In the June ’07 issue of Scientific American, the article “A Simpler Origin for Life” discusses a new approach for figuring out how life could have spontaneously arisen. The views of evolutionary biologists have evolved over the last few decades from assuming that the extremely unlikely spontaneous formation of simple DNA must have occurred, to realizing that the somewhat less unlikely spontaneous formation of RNA must have preceded DNA as the origin of life. But the odds of this is still low enough to keep the Creationists happily contending that it just couldn’t have happened, even if the universe has been there for longer than 7,000 years!
Now, there is a new (competing) school of thought. What if we define life as that which metabolizes, rather than that which reproduces? Reproduction is very likely to spontaneously arise once you have steady metabolism reactions.
What is metabolism? A circular series of chemical reactions that are fed by an energy source and result in byproducts of more complex molecules. The energy source could be “burning” sulfur or oxygen, or it could be incident sunlight, or even a thermal gradient across a crystalline surface. Examples of these reactions are easy to find in nature, and are similar to those used in industrial chemistry (plastics, pharmaceuticals, etc).
A complex example would be the way that animals “burn” carbon with oxygen and end up (several steps later) with adenosine-triphosphate, one of the fuels used by muscle cells. Simpler chemical examples that might lead to amino acids are illustrated in the article.
I expect to see gleeful articles from the Creationist camp about how evolutionists are wrong, again. That they must be wrong because they again have multiple theories about which they are fiercely arguing. They must be wrong because life is certainly more than just metabolism. They must be wrong because God didn’t even mention metabolism in the KJV!
I expect eventual supremacy of this new definition, and it’s direct demonstration in the laboratory. One serendipitous development from this theory of the origin of life might be to finally settle the question about what environment first hosted life? The major contenders are: In a soup, on a wet surface, or in electrified mist. I’m betting on the surface, because an anchored molecule in a moving medium provides opportunity for fuel (hydrogen sulfide?) to enter, and for waste (RNA?) to spin off.

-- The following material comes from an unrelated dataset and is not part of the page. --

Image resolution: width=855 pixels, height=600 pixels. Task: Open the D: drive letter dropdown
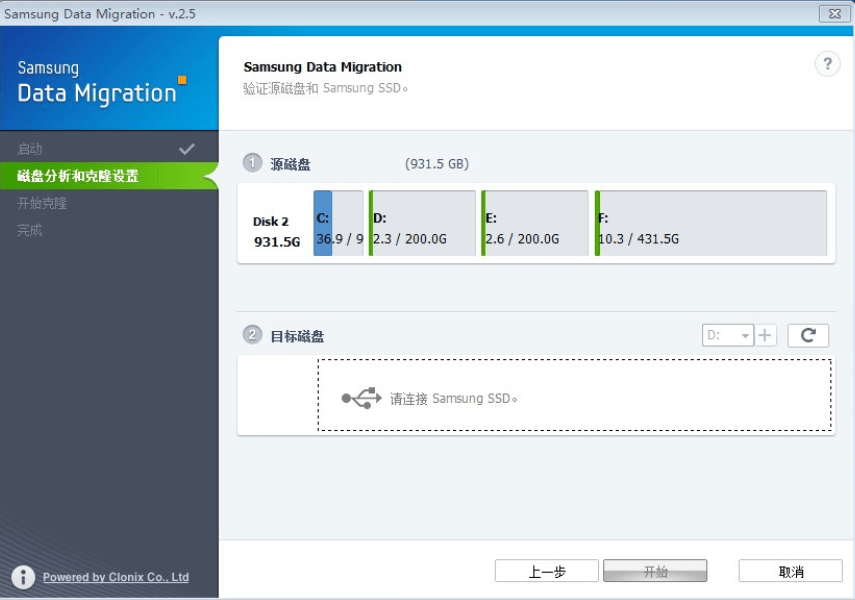(x=728, y=336)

From space? No theory accounts for life forming in space, just traveling across from wherever it did generate.
See, I told you God wasn't real, and you didn't believe me!
"The major contenders are: In a soup, on a wet surface, or in electrified mist."
Which one of those would include the nutrient-rich "black smoker" volcanic vents at the mid-ocean-ridges? Wet chunky soup?
http://en.wikipedia.org/wiki/Black_smoker
A species of phototrophic bacterium has been found living near a black smoker off the coast of Mexico at a depth of 2500 m. No sunlight penetrates that far into the waters. Instead, the bacteria, part of the Chlorobiaceae family, use the faint glow from the black smoker for photosynthesis. This is the first organism discovered in nature to use a light other than sunlight for the photosynthetic process (Beatty, et al., 2005).
http://en.wikipedia.org/wiki/Black_smoker
Ben: The black smoker environment is a soup: ionic liquid full of minerals and mixed molecules. It is also a wet surface interface environment. Similar environments may well be found in the oceans of Titan, or the methane seas of the gas giants.
* Education is the scientific exchange of ignorance. Leonid S. Sukhorukov
As a bit of a side note regarding photosynthesis, it might surprise some of you to know that the chemical structure of chlorophyll is very similar to the chemical structure of hemoglobin. They function very differently, of course, but they are remarkably similar in structure.